Posted at 4:12 PM, Mar 12, 2019
and last updated 2019-03-12 18:13:15-04

Today is a special day in tech history.

Tuesday, March 12th marks the 30th birthday of the World Wide Web.

Tim Berners-Lee, then a 33-year-old software engineer, handed in a proposal for an information management system. His boss replied with a note that read, “vague but exciting.”

Tim Berners-Lee

It basically was the first draft of what would become the world wide web that we know today.

30 years later, the inventor of the web shared a warning about the “sources of dysfunction” the web faces and how “the fight for the web is one of the most important causes of our time.”

In an open letter published Tuesday, Berners-Lee wrote about the consequences of the rapidly growing technology-driven world that his invention has fueled.

The internet has stretched our imaginations and made the impossible, completely possible.
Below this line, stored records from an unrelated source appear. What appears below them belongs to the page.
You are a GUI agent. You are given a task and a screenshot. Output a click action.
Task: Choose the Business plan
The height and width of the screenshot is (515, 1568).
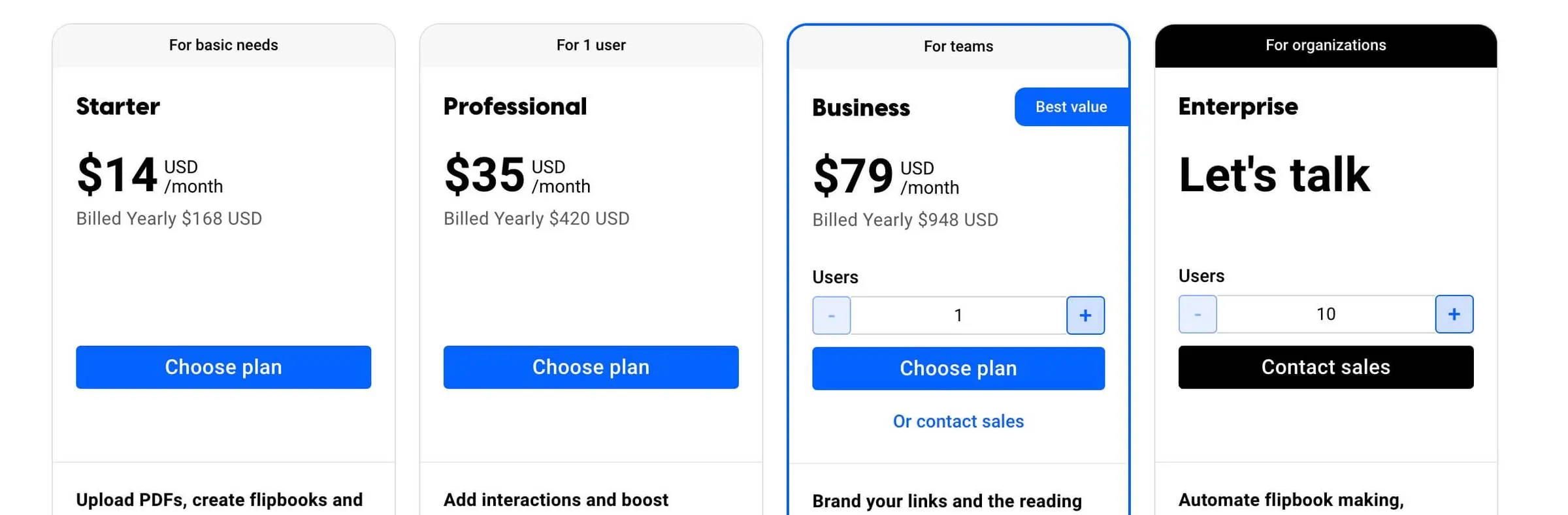(x=958, y=368)
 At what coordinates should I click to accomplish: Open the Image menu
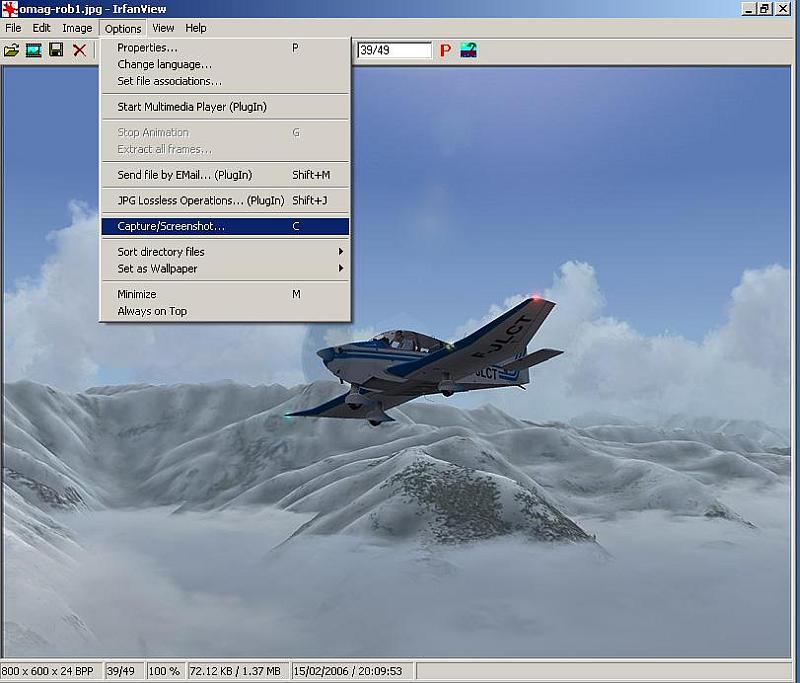(x=77, y=28)
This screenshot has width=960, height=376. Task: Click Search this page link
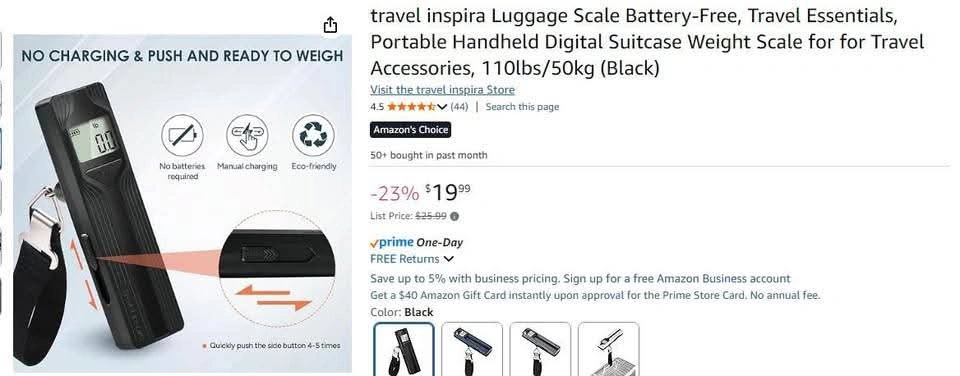(522, 107)
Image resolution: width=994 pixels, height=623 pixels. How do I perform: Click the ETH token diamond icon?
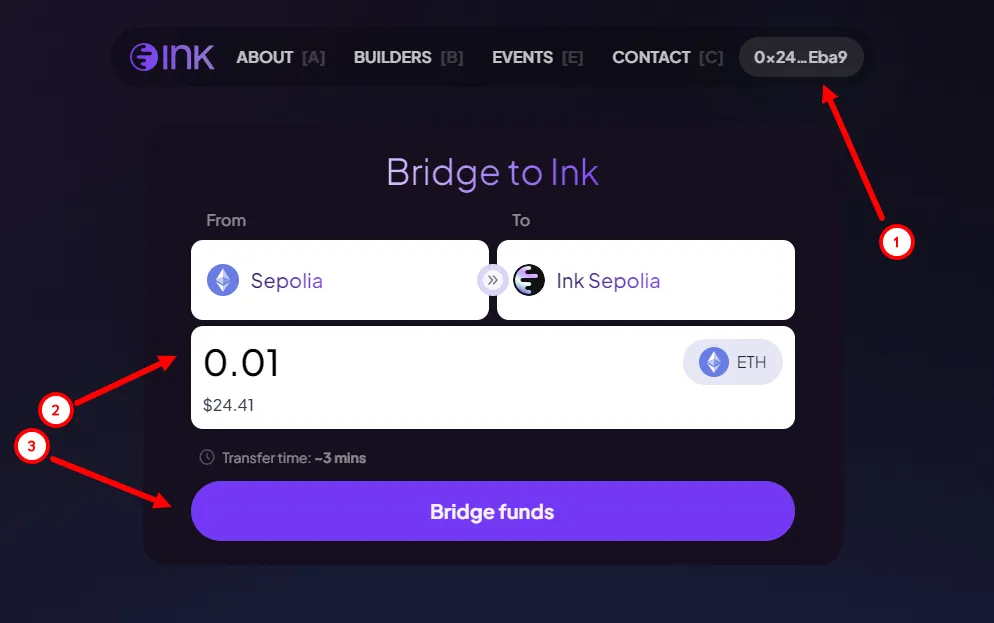click(x=714, y=363)
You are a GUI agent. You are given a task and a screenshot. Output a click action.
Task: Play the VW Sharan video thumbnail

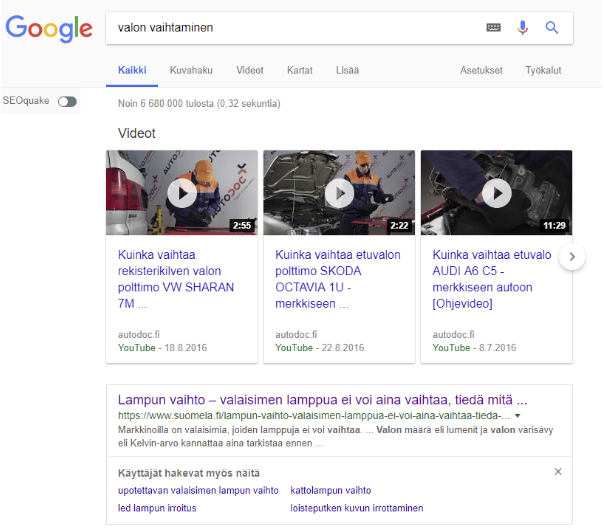pyautogui.click(x=181, y=192)
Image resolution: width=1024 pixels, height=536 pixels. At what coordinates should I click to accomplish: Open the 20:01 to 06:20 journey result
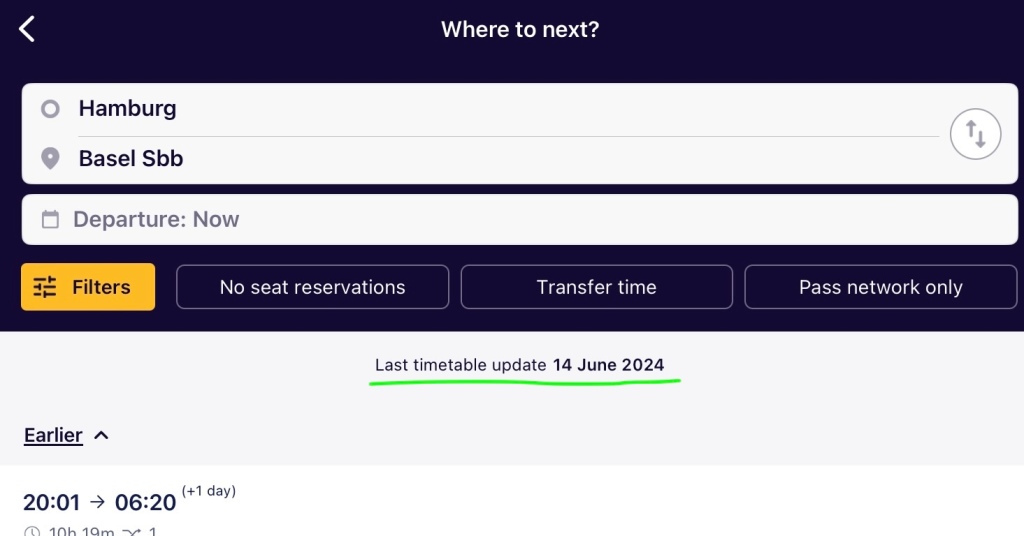[512, 501]
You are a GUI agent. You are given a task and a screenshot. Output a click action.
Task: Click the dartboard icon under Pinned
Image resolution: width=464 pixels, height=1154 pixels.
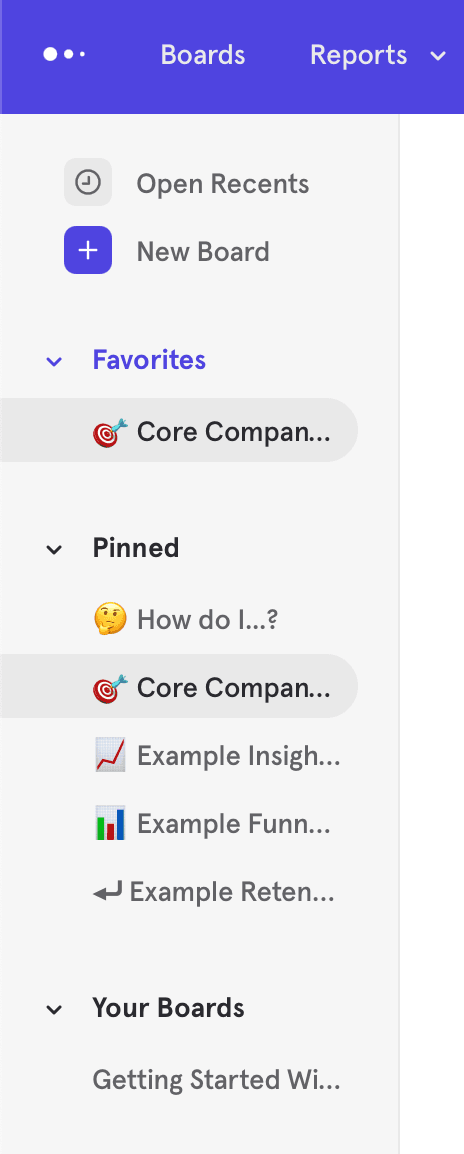tap(110, 688)
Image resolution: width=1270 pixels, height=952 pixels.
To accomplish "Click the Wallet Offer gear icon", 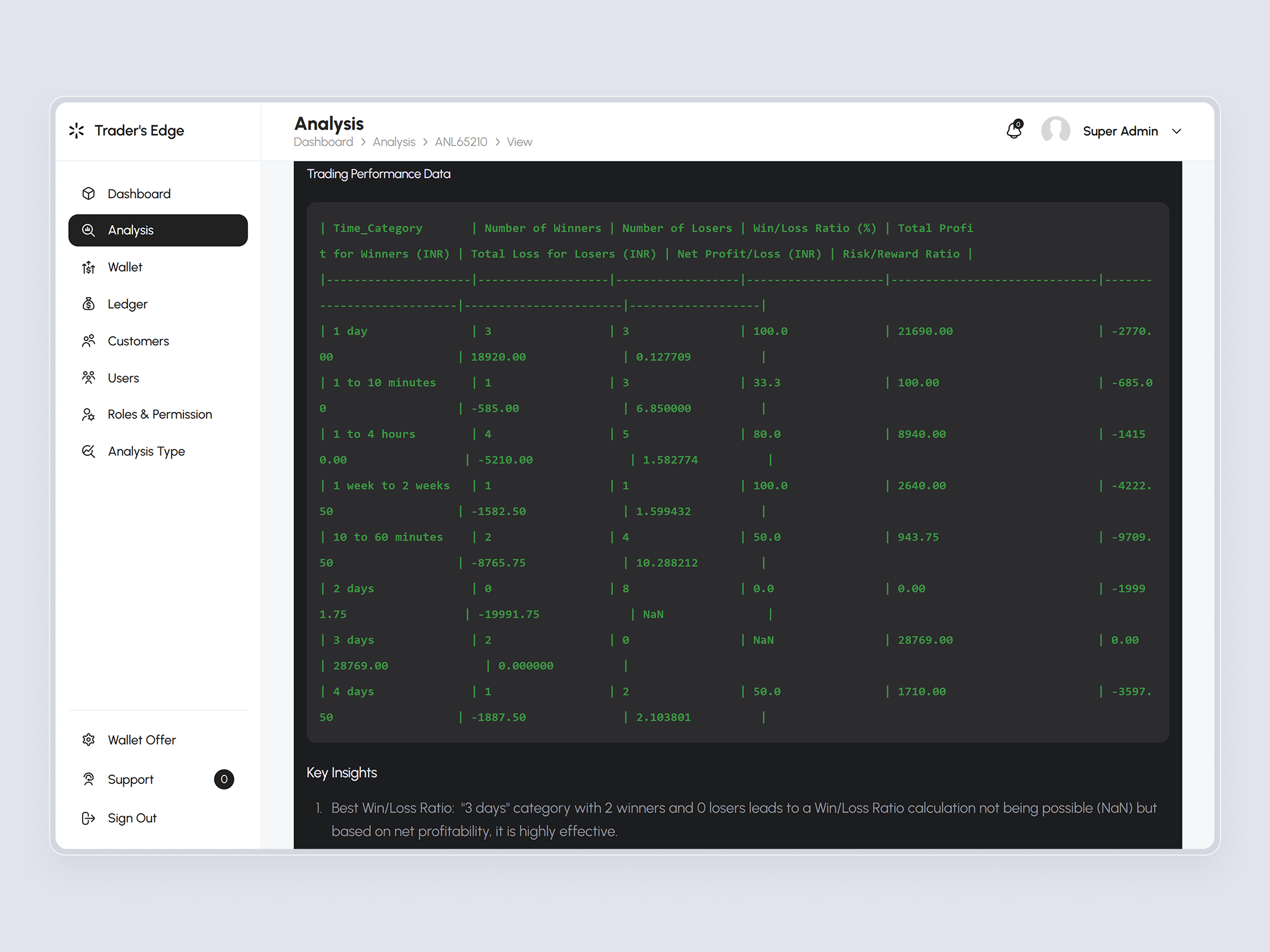I will [x=89, y=740].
Berners-Lee said this communication system has “given marginalized groups a voice,” but has also “created an opportunity for scammers, given a voice to those who spread hatred, and made all kinds of crime easier to commit.”

But Berners-Lee said he is also optimistic about the future of the web and that “it would be defeatist and unimaginative to assume that the web as we know it can’t be changed for the better in the next 30 [years].”

Google honored the web’s birthday with an animated doodle that had pixelated letters that were frequently seen on web pages many years ago.